-- Document text follows --
A Nova Scotia Supreme Court judge granted the province’s government an injunction to stop Canadians from protesting COVID-19 restrictions and lockdowns.
According to Justice Scott Norton, the injunction also prohibits organizers from promoting the rallies on social media and allows authorities to arrest anyone who fails to follow the ruling.
“Their plan to gather in-person in large numbers, without social distancing and without masks, in contravention of the public health recommendations and orders shows a callous and shameful disregard for the health and safety of their fellow citizens,” said Norton.
A rally by the group “Freedom Nova Scotia” was planned to be held at Citadel Hill, Halifax on Saturday afternoon and another one was scheduled later that day in Barrington.
In the decision, Norton described anti-lockdown rally organizers as “uninformed or wilfully blind” to the evidence behind health restrictions.
“I am personally all for freedom of speech, but will not allow the select few to jeopardize our ability to crush this third wave,” said Nova Scotia Premier Iain Rankin.
“People have a right to share their views but while we’re in a province wide lockdown, in the middle of a third wave, it is incumbent for all of us to protect each other by following public health protocols.”
-- Document text concluded --
-- Supplied records follows --
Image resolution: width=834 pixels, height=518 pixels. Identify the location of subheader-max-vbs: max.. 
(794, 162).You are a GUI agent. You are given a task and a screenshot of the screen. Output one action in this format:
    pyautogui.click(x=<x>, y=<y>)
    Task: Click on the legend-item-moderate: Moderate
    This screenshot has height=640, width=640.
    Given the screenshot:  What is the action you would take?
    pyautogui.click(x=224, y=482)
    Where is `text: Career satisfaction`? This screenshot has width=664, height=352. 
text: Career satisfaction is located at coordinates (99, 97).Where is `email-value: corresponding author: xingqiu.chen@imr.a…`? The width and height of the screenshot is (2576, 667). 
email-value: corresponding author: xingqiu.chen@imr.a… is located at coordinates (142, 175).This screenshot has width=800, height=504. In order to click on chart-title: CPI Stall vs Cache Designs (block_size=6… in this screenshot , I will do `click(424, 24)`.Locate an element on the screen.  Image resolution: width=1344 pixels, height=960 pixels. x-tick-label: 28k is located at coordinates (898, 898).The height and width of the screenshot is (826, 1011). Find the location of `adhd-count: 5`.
-- Supplied records concluded --
Explore the material ▸
• a. Decide whether each statement below agrees with the article on the Nova Scotia protest injunction. Answer yes or no for each, and quote the words from the article that settle it.
(i) The rally by "Freedom Nova Scotia" was planned for Citadel Hill in Halifax on Saturday afternoon.
(ii) A federal court judge granted the injunction.
(iii) The injunction bars organizers from promoting the rallies on social media.
• b. In the article on the Nova Scotia protest injunction, where was the second rally scheduled for later that Saturday?
• c. Write the next part of the article on the Nova Scotia protest injunction, starting after its final quotation.

Answers in order ▸
• a.
(i) Yes: "A rally by the group “Freedom Nova Scotia” was planned to be held at Citadel Hill, Halifax on Saturday afternoon"
(ii) No: "A Nova Scotia Supreme Court judge granted the province’s government an injunction"
(iii) Yes: "the injunction also prohibits organizers from promoting the rallies on social media"

• b. Barrington.

• c.
According to CTV News, the injunction will be in place for as long as the province’s state of emergency is in effect.
As reported by True North fellow Lindsay Shepherd, provincial and federal governments have been unable to answer whether anti-lockdown protests actually lead to COVID-19 outbreaks.
Recent studies have shown that casual outdoor COVID transmission rates were much lower than previously believed.
According to Ontario’s COVID-19 Science Advisory Table member Dr. Peter Jüni, outdoor activities present a “low-risk” of transmissions.
This week, the US Centre for Disease Control also issued an advisory statement saying that “less than 10%” of COVID-19 case transmissions have occurred outdoors.